Goal of the exercise:
Nothing but an exact reproduction of the records, pictures excluded, should be returned.

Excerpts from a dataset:
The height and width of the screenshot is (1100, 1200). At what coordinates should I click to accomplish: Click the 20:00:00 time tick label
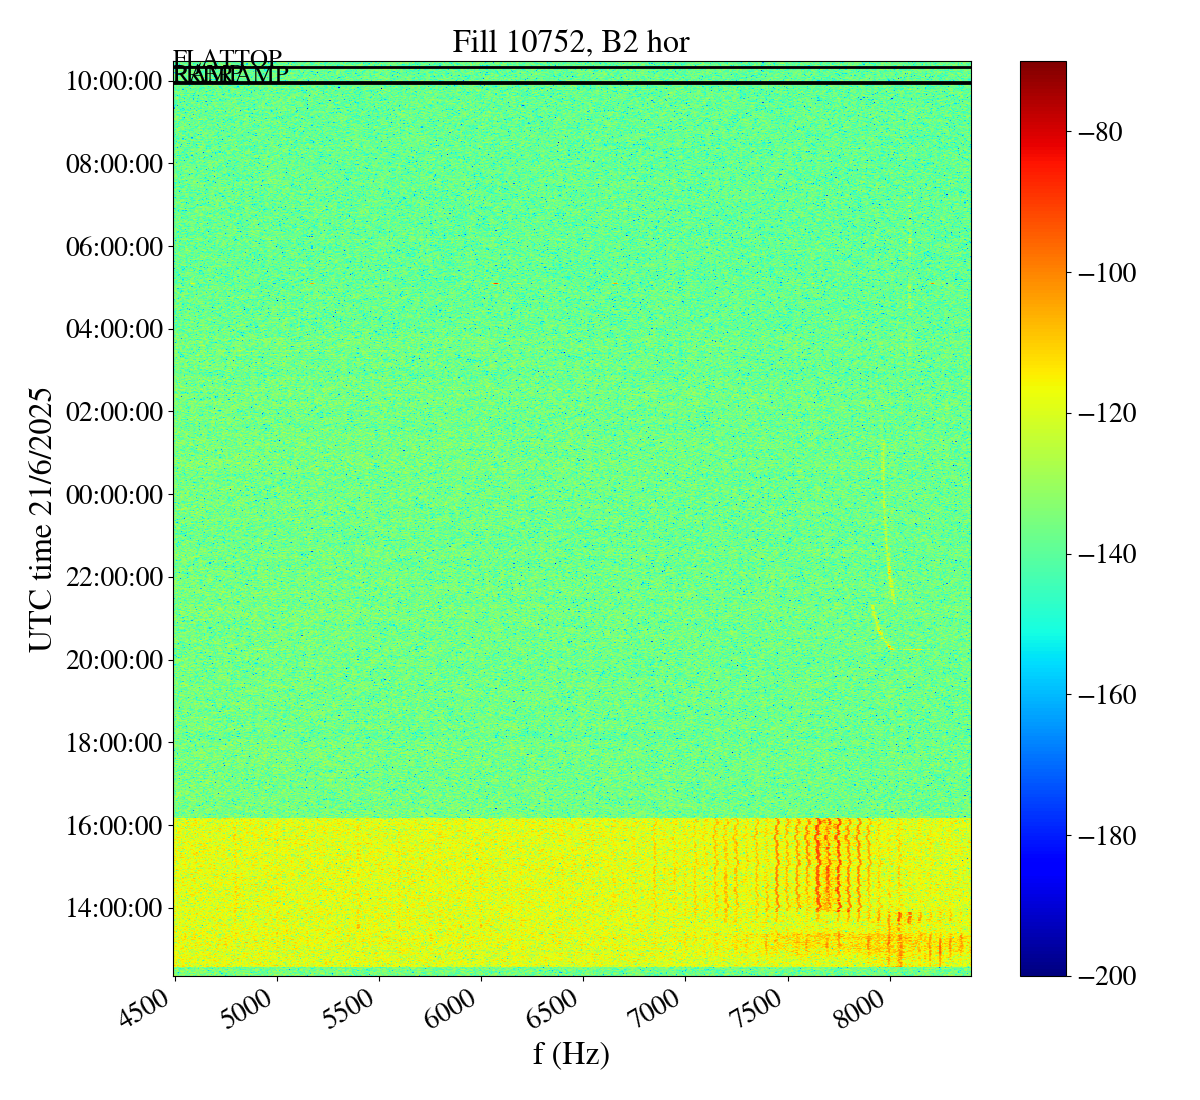tap(114, 660)
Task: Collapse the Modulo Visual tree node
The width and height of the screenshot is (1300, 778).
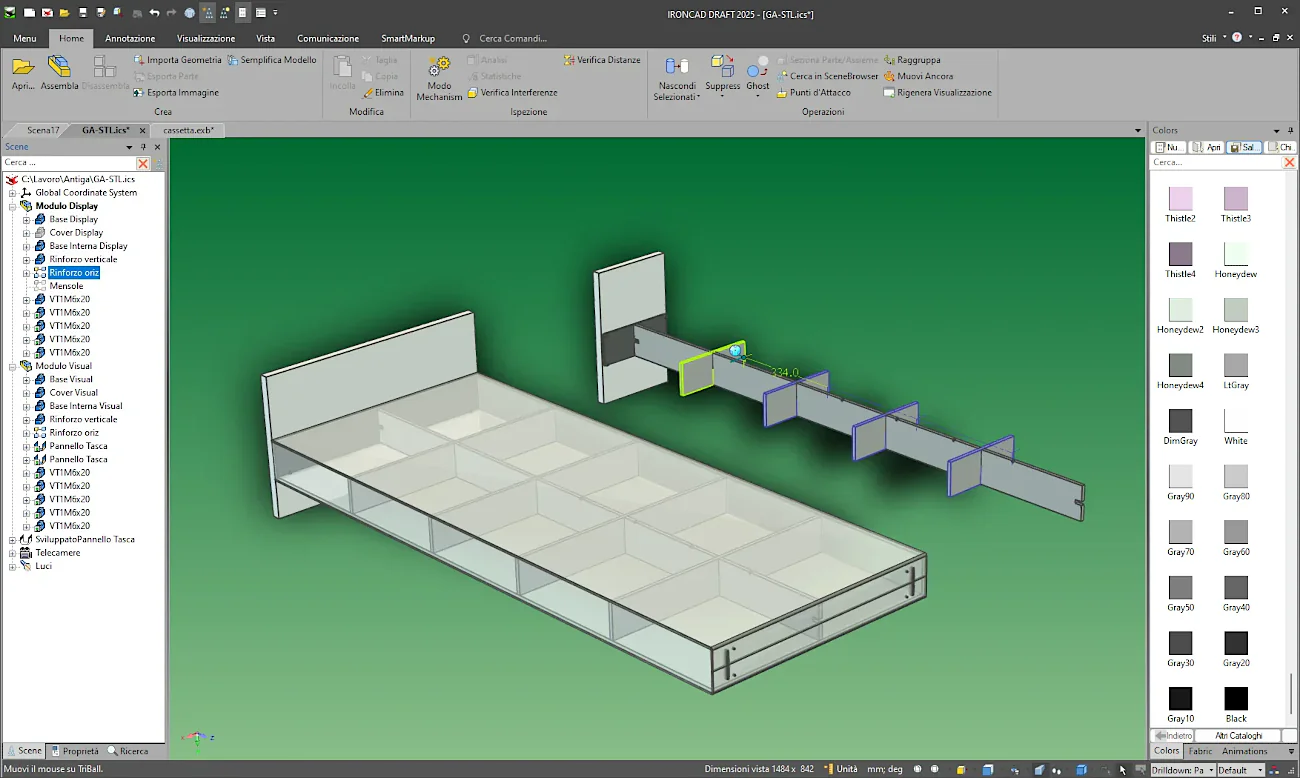Action: [13, 366]
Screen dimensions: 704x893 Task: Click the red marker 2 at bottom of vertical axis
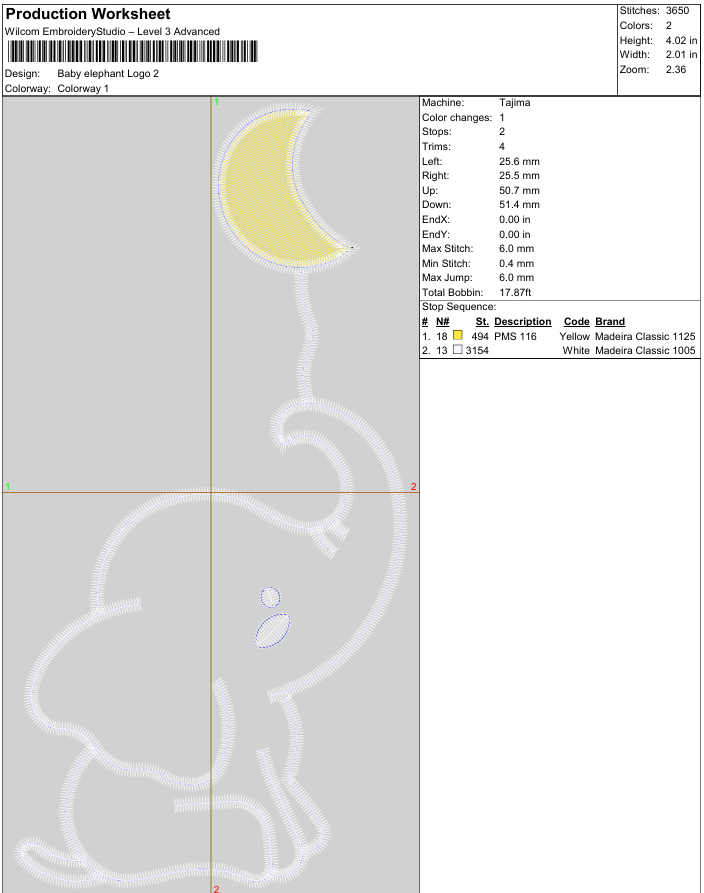click(216, 887)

Result below:
The height and width of the screenshot is (1100, 1200). At what coordinates should I click to accomplish: Click the 20:00:00 time tick label
tap(114, 660)
Task: Collapse the Modulo Visual tree node
The width and height of the screenshot is (1300, 778).
Action: [13, 366]
Screen dimensions: 704x893 Task: Click the red marker 2 at bottom of vertical axis
click(216, 887)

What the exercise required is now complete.